Beitrag von gutenberg »

Mein - damals noch junger, solche Sätze fangen meist mit "mein alter Klassenlehrer..." an - Herr Reddig, selbst im Neben(oder doch Haupt)beruf Künstler, und zwar erste Sahne, definierte so: "Kunst ist das, was der Künstler macht und Künstler ist der, der keine Kritik verträgt."
Ich habe diesen Satz mehrfach bestätigt bekommen im Leben. Und jetzt komme mir keiner mit diesem: "...Malerei ist wohl nur das, was du erkennst, wie?" und "... es muss dir ja nicht gefallen, das ist Kunst und kein Wahlkampf!" usw., aus dieser Kiste eben. Nicht jeder, der nicht von einer künstlerischen Tätigkeit lebt, ist bescheuert.

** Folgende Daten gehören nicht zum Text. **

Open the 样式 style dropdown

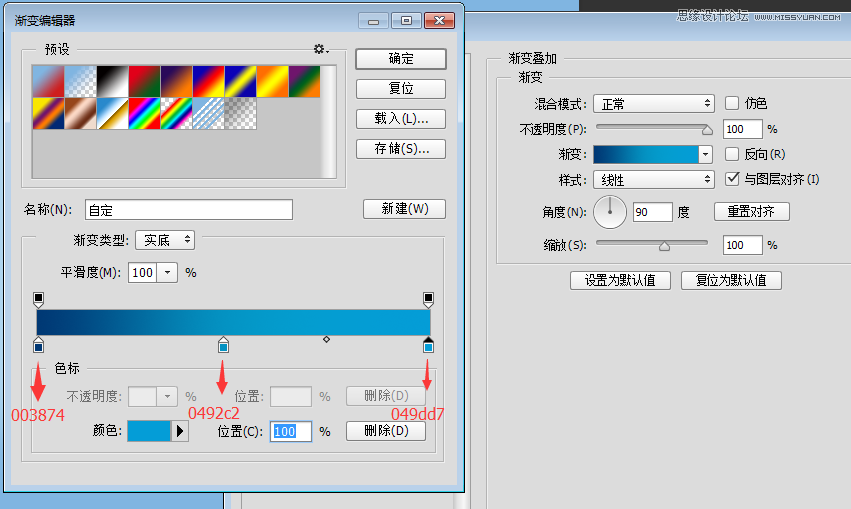[653, 180]
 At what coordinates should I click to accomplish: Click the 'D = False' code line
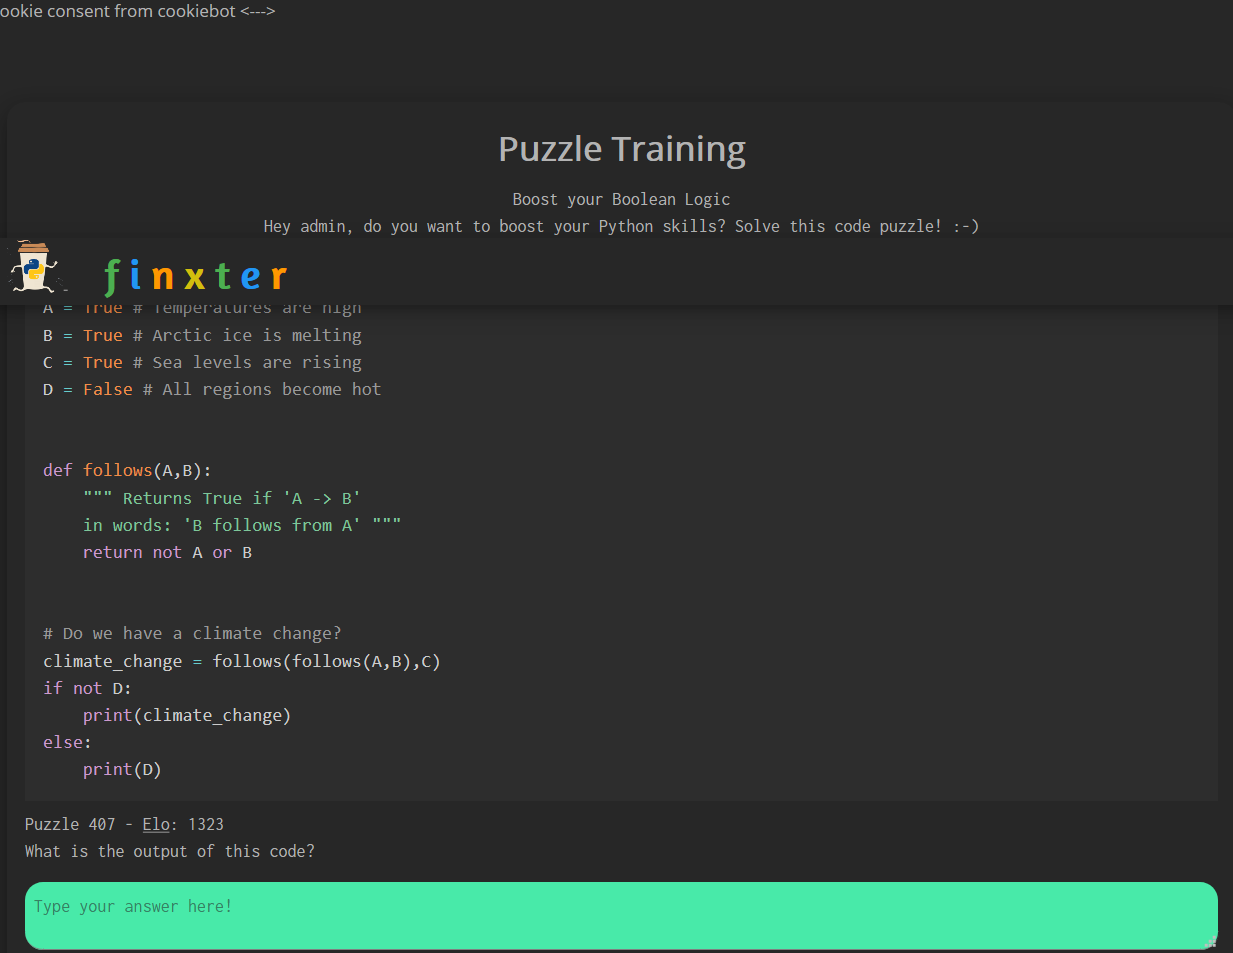pyautogui.click(x=211, y=389)
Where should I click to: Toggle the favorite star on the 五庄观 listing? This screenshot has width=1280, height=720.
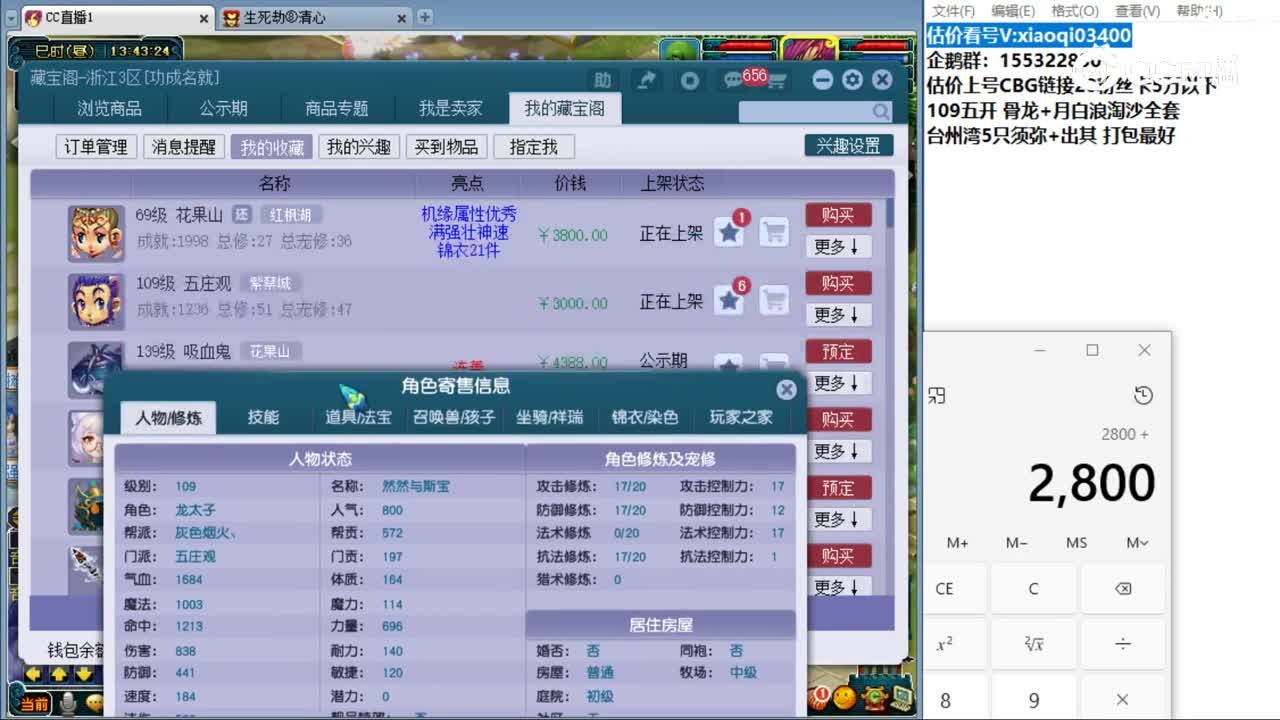pos(729,301)
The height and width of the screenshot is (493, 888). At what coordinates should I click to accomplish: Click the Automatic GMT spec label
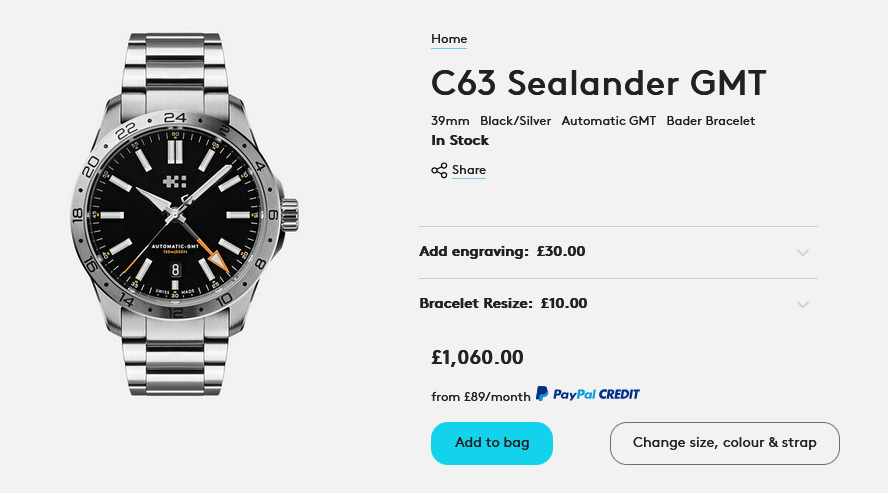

Ich meine, ein Künstler, der nur für sich selber oder andere Künstler "Werke schafft" hat seine Berufung verfehlt. 1965 gingen mein Oberstift, Hans-Peter P. aus Horst und ich in Jeans und Fransenlederjacken per Abendkasse(!) ins Musiktheater. Empfohlen hatte uns den Besuch der in Buer unvergessene Herr Riebe. Ich weiß nicht mehr welche, ob WAZ oder NRZ oder was, jedenfalls waren wir fast kommentarlos als Vorboten des gesellschaftlichen Verfalls gesarazint worden. Ich meine mich jedoch zu erinnern, dass es "Peer Gynt" von Grieg gab. Jedenfalls gab es einen Romantiker. Niemals, so lange ich noch atmen werde, werde ich vergessen, der ich nie eine Ausbildung in klassischer Musik hatte, wie mich diese Musik mitnahm auf einen Schwanenflug über die Wälder und Auen einer lange versunkenen Zeit. Ohne erkältet zu sein, war ich klatschnass geschwitzt und durchgefroren.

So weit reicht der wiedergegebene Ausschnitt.